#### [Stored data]
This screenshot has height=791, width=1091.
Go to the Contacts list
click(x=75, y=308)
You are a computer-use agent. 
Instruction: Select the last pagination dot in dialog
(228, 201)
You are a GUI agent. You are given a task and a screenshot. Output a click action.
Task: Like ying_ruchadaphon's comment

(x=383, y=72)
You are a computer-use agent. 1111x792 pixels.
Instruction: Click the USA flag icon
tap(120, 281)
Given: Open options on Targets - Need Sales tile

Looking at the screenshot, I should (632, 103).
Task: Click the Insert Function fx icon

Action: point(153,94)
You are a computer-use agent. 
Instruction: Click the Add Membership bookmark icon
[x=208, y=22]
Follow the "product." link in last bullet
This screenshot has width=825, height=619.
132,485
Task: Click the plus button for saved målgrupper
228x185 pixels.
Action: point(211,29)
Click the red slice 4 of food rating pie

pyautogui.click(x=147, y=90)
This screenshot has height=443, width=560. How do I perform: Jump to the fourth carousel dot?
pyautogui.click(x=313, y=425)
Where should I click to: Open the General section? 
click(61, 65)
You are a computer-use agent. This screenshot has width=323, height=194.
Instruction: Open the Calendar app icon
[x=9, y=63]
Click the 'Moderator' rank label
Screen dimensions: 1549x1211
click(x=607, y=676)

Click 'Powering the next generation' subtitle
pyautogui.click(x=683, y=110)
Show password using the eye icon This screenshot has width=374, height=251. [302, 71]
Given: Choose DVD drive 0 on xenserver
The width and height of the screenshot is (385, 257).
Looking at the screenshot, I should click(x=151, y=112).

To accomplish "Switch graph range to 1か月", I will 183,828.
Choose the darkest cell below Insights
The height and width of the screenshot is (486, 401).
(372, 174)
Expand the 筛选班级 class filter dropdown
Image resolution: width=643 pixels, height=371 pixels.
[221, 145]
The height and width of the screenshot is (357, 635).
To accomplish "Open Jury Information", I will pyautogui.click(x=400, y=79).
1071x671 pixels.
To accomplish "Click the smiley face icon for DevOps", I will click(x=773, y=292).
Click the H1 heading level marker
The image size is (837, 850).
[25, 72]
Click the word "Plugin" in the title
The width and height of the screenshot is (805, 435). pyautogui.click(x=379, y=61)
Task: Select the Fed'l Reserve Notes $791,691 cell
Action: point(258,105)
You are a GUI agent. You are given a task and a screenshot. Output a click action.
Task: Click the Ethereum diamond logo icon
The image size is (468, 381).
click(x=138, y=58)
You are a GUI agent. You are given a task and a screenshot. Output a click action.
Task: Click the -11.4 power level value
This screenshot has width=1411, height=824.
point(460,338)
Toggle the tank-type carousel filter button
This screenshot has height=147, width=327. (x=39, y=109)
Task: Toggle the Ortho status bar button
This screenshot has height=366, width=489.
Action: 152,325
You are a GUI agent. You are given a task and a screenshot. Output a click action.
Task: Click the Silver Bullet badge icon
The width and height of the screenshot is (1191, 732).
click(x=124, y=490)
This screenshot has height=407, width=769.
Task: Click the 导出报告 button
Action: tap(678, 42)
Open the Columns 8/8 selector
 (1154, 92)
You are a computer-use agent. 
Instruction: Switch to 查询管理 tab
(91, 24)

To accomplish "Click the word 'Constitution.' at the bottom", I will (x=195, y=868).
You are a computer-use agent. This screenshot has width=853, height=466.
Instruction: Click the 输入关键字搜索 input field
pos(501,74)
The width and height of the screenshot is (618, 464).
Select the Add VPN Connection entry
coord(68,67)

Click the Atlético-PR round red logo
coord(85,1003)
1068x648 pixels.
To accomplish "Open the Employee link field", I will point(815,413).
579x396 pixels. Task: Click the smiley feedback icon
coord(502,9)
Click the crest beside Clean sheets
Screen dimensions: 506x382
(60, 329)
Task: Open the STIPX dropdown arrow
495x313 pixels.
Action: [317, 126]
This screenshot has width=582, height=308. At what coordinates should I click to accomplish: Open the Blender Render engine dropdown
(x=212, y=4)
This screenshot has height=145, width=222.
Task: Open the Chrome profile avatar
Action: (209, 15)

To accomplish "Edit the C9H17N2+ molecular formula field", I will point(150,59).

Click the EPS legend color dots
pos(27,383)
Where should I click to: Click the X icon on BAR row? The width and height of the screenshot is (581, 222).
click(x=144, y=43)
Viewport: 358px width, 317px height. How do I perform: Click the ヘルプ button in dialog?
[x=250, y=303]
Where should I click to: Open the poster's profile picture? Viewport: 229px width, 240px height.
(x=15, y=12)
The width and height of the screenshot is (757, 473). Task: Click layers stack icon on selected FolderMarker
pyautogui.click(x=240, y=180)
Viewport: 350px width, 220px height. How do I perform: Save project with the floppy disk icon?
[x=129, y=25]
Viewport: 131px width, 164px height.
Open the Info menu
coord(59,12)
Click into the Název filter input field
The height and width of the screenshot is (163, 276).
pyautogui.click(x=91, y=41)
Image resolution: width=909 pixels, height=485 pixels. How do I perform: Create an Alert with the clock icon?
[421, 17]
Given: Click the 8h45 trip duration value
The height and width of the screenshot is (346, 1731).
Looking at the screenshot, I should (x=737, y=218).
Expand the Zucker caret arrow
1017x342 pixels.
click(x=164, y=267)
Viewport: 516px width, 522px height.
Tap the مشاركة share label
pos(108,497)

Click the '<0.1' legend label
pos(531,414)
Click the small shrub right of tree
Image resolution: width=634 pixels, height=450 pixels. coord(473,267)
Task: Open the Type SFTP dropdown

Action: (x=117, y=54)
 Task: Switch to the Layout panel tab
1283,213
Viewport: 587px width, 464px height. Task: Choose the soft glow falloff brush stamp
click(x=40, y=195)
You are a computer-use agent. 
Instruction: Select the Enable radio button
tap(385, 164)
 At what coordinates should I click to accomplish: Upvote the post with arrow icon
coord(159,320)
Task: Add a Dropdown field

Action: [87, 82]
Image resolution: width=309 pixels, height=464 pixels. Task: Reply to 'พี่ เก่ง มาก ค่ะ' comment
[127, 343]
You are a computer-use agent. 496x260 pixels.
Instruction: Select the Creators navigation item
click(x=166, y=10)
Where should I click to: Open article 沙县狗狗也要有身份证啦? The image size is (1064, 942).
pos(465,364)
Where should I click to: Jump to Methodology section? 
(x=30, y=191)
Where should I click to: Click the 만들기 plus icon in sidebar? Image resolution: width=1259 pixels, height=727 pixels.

#### [Assignment]
Could you restate, word for word, every line from the one containing "Instruction: Select the Enable radio button" through the last line of the records above, and nothing more?

#### [Written response]
Instruction: Select the Enable radio button
tap(385, 164)
 At what coordinates should I click to accomplish: Upvote the post with arrow icon
coord(159,320)
Task: Add a Dropdown field

Action: [87, 82]
Image resolution: width=309 pixels, height=464 pixels. Task: Reply to 'พี่ เก่ง มาก ค่ะ' comment
[127, 343]
You are a computer-use agent. 496x260 pixels.
Instruction: Select the Creators navigation item
click(x=166, y=10)
Where should I click to: Open article 沙县狗狗也要有身份证啦? The image size is (1064, 942).
pos(465,364)
Where should I click to: Jump to Methodology section? 
(x=30, y=191)
Where should I click to: Click the 만들기 plus icon in sidebar? Image resolution: width=1259 pixels, height=727 pixels.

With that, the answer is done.